Abdelaziz Ahanfouf

Personal information
- Date of birth: 14 January 1978 (age 47)
- Place of birth: Flörsheim, West Germany
- Height: 1.84 m (6 ft 0 in)
- Position: Striker

Youth career
- Eintracht Rüsselsheim
- VfB Ginsheim
- Kickers Offenbach

Senior career*
- Years: Team / Apps / (Gls)
- 1997–1999: SpVgg Unterhaching / 45 / (11)
- 1999–2000: Hansa Rostock / 17 / (0)
- 2001: SpVgg Unterhaching / 17 / (1)
- 2002: Mainz 05 / 4 / (0)
- 2002–2003: Dynamo Dresden / 14 / (5)
- 2003–2006: MSV Duisburg / 89 / (40)
- 2006–2007: Arminia Bielefeld / 6 / (2)
- 2008–2009: Wehen Wiesbaden / 4 / (0)
- 2010: Chabab Rif Al Hoceima / 0 / (0)
- 2011: Darmstadt 98 / 7 / (2)
- Total:  / 203 / (61)

International career
- 2004–2006: Morocco / 6 / (0)

= Abdelaziz Ahanfouf =

German-Moroccan footballer

Abdelaziz „Aziz“ Ahanfouf (born 14 January 1978) is a German-Moroccan former professional footballer who played as a striker.

==Career==
Ahanfouf was born in Germany and has played professionally for several German clubs.
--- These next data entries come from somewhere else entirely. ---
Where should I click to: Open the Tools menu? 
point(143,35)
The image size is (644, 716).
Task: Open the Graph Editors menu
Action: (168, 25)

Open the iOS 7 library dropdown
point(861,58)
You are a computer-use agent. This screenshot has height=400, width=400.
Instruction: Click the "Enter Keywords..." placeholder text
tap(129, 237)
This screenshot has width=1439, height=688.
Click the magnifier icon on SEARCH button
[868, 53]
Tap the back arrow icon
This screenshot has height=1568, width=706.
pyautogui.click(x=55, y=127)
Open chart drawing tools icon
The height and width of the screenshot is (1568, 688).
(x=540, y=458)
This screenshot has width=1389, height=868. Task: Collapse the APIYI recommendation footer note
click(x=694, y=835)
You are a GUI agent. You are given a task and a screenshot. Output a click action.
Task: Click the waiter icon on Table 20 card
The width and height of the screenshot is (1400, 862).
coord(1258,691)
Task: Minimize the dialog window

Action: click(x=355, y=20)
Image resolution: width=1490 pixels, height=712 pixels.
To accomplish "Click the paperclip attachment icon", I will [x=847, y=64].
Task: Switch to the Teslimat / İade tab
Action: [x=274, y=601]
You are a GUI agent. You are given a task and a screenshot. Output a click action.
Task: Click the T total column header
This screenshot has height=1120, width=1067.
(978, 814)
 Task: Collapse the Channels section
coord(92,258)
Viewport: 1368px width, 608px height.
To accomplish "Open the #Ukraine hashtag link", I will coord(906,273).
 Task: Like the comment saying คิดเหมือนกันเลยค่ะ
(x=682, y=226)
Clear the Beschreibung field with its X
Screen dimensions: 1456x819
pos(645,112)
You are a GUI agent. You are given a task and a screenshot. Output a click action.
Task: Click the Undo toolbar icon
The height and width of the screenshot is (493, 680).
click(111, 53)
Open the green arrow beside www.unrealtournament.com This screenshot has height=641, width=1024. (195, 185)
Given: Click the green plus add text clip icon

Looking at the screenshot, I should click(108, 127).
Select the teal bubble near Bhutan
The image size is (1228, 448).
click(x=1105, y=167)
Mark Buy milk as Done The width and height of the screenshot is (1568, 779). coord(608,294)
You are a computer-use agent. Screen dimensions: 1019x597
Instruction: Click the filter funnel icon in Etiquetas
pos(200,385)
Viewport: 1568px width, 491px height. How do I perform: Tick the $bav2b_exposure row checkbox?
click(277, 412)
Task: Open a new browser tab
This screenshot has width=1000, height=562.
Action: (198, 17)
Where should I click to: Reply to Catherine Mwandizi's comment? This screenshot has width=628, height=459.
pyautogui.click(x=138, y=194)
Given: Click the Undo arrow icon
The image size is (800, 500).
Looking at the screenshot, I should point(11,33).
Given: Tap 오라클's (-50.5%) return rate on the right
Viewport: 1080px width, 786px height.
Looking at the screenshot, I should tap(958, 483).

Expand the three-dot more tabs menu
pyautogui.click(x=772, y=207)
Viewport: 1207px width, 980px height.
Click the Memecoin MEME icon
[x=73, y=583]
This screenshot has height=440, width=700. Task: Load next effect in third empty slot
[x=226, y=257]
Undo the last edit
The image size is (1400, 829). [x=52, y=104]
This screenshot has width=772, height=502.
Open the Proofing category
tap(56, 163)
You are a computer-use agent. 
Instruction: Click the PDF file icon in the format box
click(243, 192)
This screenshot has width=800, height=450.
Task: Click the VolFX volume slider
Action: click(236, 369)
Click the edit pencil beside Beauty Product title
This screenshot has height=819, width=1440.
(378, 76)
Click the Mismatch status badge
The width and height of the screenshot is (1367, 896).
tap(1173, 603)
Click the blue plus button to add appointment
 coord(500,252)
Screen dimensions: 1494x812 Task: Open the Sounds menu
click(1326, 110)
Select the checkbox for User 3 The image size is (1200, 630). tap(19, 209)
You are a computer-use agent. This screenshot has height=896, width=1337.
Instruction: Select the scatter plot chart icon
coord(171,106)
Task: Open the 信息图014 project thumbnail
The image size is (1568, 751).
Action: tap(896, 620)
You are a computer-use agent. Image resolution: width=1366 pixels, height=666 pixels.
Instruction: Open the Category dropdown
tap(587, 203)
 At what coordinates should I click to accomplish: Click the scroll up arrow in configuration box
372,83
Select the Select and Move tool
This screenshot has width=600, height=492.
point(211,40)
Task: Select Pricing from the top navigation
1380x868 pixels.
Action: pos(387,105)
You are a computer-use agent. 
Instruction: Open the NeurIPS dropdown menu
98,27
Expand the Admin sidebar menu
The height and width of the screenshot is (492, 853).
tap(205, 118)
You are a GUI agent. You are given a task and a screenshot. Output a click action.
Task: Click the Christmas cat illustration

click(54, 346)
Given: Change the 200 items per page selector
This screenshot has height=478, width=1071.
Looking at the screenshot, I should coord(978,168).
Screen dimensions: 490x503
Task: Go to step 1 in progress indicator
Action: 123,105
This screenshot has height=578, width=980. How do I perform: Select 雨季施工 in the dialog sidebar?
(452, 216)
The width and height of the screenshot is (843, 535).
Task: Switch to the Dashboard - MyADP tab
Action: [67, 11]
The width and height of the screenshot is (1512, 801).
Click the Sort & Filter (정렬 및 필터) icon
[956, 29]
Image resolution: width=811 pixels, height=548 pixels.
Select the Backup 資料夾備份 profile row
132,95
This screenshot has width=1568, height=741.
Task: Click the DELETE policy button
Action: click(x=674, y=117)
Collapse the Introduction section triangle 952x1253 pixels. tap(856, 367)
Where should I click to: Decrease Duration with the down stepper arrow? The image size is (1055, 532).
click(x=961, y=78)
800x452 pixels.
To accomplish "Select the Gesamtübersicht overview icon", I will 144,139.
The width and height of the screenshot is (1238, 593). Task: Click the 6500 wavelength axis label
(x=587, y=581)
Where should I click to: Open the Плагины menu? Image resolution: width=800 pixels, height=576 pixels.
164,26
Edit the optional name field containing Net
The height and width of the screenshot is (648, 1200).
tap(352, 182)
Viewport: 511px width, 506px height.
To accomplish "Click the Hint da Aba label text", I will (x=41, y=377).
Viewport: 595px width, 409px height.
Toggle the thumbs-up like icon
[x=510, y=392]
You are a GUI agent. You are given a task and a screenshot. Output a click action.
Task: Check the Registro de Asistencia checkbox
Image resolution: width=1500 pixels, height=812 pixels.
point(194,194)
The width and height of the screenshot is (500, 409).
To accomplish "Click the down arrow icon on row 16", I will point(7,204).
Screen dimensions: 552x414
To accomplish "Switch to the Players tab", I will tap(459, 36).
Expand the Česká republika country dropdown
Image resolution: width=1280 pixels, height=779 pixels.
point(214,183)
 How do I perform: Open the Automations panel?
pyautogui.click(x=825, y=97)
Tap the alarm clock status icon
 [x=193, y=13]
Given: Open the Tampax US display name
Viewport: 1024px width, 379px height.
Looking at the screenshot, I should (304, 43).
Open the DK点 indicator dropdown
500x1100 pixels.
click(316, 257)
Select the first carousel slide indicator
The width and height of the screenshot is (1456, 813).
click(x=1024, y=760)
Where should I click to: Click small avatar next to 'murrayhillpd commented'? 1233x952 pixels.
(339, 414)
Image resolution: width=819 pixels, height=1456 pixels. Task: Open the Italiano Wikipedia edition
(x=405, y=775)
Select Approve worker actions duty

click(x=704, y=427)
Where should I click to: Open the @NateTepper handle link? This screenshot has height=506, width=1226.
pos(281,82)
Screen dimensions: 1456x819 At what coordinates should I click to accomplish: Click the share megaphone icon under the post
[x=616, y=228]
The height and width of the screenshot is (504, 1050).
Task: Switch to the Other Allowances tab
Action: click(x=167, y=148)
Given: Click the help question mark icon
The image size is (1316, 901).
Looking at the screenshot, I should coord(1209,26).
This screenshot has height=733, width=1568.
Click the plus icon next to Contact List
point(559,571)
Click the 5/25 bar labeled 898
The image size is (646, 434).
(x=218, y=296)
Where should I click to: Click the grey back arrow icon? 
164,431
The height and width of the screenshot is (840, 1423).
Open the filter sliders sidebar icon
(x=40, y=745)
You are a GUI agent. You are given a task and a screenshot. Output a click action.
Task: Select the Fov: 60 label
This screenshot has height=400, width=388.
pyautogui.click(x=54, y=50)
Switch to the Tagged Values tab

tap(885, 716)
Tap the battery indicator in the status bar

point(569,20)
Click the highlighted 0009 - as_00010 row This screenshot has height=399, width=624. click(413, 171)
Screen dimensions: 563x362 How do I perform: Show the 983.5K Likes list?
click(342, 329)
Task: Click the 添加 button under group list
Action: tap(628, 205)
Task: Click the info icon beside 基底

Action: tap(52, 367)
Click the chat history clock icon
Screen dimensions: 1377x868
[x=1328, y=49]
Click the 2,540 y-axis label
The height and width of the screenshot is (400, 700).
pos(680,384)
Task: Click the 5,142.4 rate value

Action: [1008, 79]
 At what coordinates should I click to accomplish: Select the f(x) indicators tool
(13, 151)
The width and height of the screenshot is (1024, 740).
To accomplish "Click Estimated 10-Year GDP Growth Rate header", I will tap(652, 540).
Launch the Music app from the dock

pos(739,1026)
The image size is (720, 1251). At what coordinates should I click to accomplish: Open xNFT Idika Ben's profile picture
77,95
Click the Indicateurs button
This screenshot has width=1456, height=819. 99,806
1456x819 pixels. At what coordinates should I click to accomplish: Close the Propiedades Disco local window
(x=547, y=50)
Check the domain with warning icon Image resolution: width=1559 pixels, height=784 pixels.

He joined Arminia Bielefeld from MSV Duisburg at the start of the 2006–07 season. He played for Bielefeld until December 2007, when he suffered a serious injury as a result of a car accident.

Ahanfouf signed a three-and-a-half-year contract with Wehen in January 2008.